TASK DETAILS: Your task is to transcribe the entries exactly.

[Collected data entries]

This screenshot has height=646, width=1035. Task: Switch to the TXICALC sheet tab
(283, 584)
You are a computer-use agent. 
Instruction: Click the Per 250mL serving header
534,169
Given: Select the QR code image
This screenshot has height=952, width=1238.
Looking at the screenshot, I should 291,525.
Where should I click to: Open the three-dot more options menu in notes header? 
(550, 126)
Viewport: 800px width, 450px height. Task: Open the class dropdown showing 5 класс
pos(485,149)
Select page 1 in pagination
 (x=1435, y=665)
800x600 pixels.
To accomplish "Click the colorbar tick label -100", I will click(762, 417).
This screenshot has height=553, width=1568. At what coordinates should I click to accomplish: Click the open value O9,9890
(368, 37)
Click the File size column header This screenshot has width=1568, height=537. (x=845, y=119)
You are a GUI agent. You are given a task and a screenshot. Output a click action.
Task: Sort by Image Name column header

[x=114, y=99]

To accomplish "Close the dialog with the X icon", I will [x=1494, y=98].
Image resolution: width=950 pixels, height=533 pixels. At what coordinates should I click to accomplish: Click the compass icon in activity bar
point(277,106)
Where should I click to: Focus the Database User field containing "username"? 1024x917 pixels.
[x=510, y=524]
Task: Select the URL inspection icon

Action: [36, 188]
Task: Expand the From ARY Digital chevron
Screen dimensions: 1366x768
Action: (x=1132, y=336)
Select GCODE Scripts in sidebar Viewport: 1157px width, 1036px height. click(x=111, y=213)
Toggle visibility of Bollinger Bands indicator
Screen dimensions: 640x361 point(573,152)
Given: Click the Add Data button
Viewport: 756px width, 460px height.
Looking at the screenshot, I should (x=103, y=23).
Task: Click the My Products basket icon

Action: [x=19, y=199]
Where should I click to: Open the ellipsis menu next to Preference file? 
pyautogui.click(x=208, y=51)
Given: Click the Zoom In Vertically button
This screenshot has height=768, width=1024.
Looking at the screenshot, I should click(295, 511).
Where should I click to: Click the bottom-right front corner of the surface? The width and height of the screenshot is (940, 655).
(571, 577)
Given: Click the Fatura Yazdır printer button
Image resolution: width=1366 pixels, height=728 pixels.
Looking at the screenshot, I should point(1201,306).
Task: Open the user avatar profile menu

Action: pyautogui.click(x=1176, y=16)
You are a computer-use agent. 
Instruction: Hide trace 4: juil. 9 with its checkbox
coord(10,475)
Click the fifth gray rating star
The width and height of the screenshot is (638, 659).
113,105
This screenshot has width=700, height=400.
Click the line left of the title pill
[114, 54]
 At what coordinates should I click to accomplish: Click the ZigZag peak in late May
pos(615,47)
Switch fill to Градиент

ANSWER BELOW:
This screenshot has height=646, width=1035. Task: Switch to the TXICALC sheet tab
(283, 584)
You are a computer-use agent. 
Instruction: Click the Per 250mL serving header
534,169
Given: Select the QR code image
This screenshot has height=952, width=1238.
Looking at the screenshot, I should 291,525.
Where should I click to: Open the three-dot more options menu in notes header? 
(550, 126)
Viewport: 800px width, 450px height. Task: Open the class dropdown showing 5 класс
pos(485,149)
Select page 1 in pagination
 (x=1435, y=665)
800x600 pixels.
To accomplish "Click the colorbar tick label -100", I will click(762, 417).
This screenshot has height=553, width=1568. At what coordinates should I click to accomplish: Click the open value O9,9890
(368, 37)
Click the File size column header This screenshot has width=1568, height=537. (x=845, y=119)
You are a GUI agent. You are given a task and a screenshot. Output a click action.
Task: Sort by Image Name column header

[x=114, y=99]

To accomplish "Close the dialog with the X icon", I will [x=1494, y=98].
Image resolution: width=950 pixels, height=533 pixels. At what coordinates should I click to accomplish: Click the compass icon in activity bar
point(277,106)
Where should I click to: Focus the Database User field containing "username"? 1024x917 pixels.
[x=510, y=524]
Task: Select the URL inspection icon

Action: [36, 188]
Task: Expand the From ARY Digital chevron
Screen dimensions: 1366x768
Action: (x=1132, y=336)
Select GCODE Scripts in sidebar Viewport: 1157px width, 1036px height. click(x=111, y=213)
Toggle visibility of Bollinger Bands indicator
Screen dimensions: 640x361 point(573,152)
Given: Click the Add Data button
Viewport: 756px width, 460px height.
Looking at the screenshot, I should (x=103, y=23).
Task: Click the My Products basket icon

Action: [x=19, y=199]
Where should I click to: Open the ellipsis menu next to Preference file? 
pyautogui.click(x=208, y=51)
Given: Click the Zoom In Vertically button
This screenshot has height=768, width=1024.
Looking at the screenshot, I should click(295, 511).
Where should I click to: Click the bottom-right front corner of the surface? The width and height of the screenshot is (940, 655).
(571, 577)
Given: Click the Fatura Yazdır printer button
Image resolution: width=1366 pixels, height=728 pixels.
Looking at the screenshot, I should point(1201,306).
Task: Open the user avatar profile menu

Action: pyautogui.click(x=1176, y=16)
You are a computer-use agent. 
Instruction: Hide trace 4: juil. 9 with its checkbox
coord(10,475)
Click the fifth gray rating star
The width and height of the screenshot is (638, 659).
113,105
This screenshot has width=700, height=400.
Click the line left of the title pill
[114, 54]
 At what coordinates should I click to accomplish: Click the ZigZag peak in late May
pos(615,47)
Switch fill to Градиент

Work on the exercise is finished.